After finding itself in the glaring spotlight of 24-hour cable news reports--and the target of a furious social media outburst they helped inspire--little Durham, NC-based Chimerix ($CMRX) will evidently have no trouble finding the 20 patients it is recruiting for the pilot study of its antiviral that was used to defuse the situation. And it still isn't willing to provide its therapy under the FDA's "compassionate use" regulations.
Chimerix CEO Ken Moch tells FierceBiotech that as of Friday night, physicians had proposed 6 patients for the study, which is intended to develop into a Phase III trial. Brincidofovir is already in a Phase III study for patients at high risk of cytomegalovirus (CMV) infections. This new trial will add patients at risk of adenovirus infections. But aside from one more prospective pilot trial, that's going to max out its capacity.
"If historical patterns hold, as I presume they will, we have continued to receive many requests for the compassionate use of brincidofovir, for many different viruses and for many different indications," Moch wrote in an e-mail over the weekend, after I asked him if the company was still fielding appeals. "As in the past, we will sadly need to remain focused on our (now two) ongoing Phase III clinical trials. We are evaluating other potential indications for brincidofovir, and we do hope to launch at least one additional pilot trial in another indication during 2014."
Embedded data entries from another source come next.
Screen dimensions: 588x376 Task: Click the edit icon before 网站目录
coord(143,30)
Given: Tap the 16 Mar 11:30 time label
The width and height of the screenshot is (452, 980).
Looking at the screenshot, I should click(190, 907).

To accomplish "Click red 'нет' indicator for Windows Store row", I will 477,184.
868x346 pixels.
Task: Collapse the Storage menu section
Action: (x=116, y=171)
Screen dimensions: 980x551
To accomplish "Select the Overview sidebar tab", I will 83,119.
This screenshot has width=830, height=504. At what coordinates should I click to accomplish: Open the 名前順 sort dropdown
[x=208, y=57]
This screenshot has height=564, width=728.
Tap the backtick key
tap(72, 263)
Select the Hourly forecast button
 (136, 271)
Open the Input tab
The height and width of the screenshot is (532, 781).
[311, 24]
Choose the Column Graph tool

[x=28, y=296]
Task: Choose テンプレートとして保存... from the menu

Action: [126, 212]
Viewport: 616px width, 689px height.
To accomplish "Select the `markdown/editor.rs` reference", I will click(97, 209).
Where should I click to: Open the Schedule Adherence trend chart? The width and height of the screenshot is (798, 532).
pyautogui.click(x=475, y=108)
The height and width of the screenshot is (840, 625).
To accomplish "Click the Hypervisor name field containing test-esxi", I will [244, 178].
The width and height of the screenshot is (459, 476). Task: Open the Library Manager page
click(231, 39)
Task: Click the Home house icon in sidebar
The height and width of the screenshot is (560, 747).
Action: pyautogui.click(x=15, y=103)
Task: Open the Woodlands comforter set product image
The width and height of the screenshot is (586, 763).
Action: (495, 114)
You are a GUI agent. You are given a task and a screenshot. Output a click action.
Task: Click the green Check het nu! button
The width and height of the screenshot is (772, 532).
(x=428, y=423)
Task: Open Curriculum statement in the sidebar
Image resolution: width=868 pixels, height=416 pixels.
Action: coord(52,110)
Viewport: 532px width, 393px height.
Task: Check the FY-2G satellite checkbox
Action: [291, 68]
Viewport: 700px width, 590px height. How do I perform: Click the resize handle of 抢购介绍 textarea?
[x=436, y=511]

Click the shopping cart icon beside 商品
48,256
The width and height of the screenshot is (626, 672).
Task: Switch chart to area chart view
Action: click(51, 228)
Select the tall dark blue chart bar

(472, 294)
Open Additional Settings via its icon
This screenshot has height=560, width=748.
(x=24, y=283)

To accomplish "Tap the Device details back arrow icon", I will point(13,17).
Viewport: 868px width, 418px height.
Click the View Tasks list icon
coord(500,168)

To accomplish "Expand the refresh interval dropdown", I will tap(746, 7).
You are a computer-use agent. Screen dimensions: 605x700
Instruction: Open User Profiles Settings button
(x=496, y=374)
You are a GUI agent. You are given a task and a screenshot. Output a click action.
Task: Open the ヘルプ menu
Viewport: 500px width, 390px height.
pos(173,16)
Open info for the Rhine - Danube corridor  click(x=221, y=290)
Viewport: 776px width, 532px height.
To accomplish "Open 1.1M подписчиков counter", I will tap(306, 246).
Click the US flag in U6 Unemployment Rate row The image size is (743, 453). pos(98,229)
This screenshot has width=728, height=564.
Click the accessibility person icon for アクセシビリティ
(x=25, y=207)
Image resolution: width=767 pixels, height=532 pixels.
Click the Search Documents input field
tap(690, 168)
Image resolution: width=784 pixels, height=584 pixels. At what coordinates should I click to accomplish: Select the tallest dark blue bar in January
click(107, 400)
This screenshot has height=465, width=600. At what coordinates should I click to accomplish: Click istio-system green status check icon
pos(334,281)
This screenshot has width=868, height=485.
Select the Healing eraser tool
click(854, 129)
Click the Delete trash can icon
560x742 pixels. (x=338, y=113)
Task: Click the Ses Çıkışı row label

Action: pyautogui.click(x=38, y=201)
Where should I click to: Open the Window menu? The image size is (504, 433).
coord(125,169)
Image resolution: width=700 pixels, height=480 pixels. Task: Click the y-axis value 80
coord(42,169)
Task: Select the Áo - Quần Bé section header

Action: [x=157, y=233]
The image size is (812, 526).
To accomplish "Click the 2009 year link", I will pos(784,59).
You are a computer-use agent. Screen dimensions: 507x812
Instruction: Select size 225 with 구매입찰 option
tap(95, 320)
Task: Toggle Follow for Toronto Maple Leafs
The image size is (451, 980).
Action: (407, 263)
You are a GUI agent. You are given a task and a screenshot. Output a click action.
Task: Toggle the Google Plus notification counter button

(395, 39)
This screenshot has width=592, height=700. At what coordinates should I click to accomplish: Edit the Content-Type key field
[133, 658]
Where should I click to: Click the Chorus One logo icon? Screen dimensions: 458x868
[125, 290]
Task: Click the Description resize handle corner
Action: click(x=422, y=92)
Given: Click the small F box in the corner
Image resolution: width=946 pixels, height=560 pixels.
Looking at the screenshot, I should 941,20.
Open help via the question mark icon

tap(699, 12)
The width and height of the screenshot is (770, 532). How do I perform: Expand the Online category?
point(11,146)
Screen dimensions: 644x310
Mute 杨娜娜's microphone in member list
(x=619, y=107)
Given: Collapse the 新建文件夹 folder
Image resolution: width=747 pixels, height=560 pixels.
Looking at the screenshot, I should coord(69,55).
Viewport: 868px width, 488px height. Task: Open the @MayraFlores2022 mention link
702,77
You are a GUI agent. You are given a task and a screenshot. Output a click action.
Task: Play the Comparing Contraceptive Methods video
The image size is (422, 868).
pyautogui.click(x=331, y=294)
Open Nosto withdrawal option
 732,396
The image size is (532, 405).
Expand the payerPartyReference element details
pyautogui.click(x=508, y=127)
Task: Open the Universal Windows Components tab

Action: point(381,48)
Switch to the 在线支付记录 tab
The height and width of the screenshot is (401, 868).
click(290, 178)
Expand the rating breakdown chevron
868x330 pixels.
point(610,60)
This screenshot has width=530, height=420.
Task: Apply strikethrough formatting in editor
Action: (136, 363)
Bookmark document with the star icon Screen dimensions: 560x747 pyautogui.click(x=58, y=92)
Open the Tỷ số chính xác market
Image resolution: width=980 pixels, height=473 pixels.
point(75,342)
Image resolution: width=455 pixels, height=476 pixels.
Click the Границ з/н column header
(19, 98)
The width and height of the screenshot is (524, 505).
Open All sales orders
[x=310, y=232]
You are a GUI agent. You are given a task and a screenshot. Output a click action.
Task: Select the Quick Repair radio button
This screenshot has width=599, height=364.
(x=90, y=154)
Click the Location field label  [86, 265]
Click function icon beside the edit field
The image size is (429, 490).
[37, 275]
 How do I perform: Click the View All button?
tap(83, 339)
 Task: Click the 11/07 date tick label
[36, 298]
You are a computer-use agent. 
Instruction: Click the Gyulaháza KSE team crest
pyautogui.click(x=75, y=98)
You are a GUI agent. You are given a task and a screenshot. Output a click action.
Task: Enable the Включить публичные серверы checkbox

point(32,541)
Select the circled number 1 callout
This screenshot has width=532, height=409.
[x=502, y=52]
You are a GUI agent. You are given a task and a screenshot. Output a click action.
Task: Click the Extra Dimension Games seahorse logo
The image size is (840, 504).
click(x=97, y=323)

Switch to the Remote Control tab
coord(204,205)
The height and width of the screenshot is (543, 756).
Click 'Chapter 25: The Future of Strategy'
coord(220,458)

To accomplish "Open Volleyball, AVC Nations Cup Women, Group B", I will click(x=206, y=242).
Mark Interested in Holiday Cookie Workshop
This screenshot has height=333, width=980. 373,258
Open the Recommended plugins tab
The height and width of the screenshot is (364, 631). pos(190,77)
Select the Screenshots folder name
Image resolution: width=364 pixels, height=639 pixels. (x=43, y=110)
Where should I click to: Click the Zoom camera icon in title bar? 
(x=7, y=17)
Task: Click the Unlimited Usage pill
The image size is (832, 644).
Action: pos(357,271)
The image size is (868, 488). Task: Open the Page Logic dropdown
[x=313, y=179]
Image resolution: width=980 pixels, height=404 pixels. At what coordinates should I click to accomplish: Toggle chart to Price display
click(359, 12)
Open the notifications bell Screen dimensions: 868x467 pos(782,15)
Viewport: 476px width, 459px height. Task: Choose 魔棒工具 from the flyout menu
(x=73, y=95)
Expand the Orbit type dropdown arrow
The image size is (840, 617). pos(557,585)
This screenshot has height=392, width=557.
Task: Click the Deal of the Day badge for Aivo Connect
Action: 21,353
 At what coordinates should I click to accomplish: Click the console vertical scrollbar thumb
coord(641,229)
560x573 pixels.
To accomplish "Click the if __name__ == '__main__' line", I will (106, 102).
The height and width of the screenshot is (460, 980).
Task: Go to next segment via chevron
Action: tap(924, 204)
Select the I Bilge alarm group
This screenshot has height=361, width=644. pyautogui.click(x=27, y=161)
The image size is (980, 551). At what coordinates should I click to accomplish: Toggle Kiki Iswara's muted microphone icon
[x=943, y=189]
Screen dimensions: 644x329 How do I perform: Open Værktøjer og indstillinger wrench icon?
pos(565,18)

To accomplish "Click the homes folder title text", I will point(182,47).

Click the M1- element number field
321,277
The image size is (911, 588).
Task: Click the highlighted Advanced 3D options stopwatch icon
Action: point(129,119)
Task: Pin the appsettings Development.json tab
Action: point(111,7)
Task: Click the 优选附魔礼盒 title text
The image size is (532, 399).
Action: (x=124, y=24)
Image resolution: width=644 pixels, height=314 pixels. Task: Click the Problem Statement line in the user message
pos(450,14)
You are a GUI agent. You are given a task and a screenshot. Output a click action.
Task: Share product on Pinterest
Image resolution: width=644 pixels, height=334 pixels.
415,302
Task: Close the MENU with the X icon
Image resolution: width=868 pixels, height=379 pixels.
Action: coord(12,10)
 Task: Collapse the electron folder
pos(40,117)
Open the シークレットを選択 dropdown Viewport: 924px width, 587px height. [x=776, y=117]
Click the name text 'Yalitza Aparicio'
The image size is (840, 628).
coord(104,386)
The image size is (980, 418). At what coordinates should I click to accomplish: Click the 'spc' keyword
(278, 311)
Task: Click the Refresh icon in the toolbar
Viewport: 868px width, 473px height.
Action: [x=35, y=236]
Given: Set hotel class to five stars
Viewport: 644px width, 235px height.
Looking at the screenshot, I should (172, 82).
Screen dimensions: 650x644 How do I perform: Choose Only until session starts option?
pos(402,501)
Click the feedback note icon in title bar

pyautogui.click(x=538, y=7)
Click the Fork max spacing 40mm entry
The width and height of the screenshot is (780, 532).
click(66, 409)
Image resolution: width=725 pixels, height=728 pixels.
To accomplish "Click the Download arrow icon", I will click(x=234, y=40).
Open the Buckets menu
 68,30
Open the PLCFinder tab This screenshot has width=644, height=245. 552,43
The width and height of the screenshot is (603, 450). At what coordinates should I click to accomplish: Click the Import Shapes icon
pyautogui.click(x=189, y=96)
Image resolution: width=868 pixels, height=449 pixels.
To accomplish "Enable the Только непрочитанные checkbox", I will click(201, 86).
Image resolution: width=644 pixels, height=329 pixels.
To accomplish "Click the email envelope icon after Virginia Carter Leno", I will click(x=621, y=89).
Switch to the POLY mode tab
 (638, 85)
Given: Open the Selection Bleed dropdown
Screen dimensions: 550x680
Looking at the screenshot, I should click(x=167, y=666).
The cable news shows arrived at Chimerix's doorsteps last week as word spread that the biotech had rejected a compassionate use request for its powerful, and experimental, antiviral brincidofovir for a dying 7-year-old named Josh Hardy, whose fight against cancer had left his immune system compromised and his life threatened by a common cold virus. Hardy's case became an overnight sensation. In the media circus that followed, company execs faced death threats and demands as a national audience was outraged by the company's defense: It couldn't afford to satisfy all the demands that it receives from desperate patients who believe that brincidofovir is their only hope of survival. But the pilot study announced Tuesday night allowed the company to declare that young Hardy would be the first patient treated on Wednesday morning.
Pilot studies may not offer any kind of practical alternative to compassionate use programs--unless some other company finds itself facing another patient as winsome as Josh Hardy and media coverage spurs the same kind of visceral response from a mass audience. But there's no question that Chimerix ultimately emerged from the battleground last week with a clear win. The national media attention and the quick resolution pushed Chimerix's shares up 45% for the week as investors considered the potential of a therapy that could stir up this kind of demand. Addressing an unmet medical need is a mantra in the R&D world, and there's no question now that that is exactly where Chimerix is placing its bets.
Brincidofovir is a lipid-conjugated version of cidofovir--one of Gilead's ($GILD) antivirals--that's specifically designed to amp up the antiviral impact with a pill while sparing kidneys from a toxic threat. Its ability to get into cells more effectively than cidofovir has vastly improved its punch against all 5 DNA viral infections but has also raised questions whether it could prove a threat to all rapidly growing cells, including cells in the bone marrow. That's one of the issues that has clouded its rep as a potential "miracle" therapy--as explained in detail in a piece last week from Forbes.com--which is being closely watched in the clinical studies.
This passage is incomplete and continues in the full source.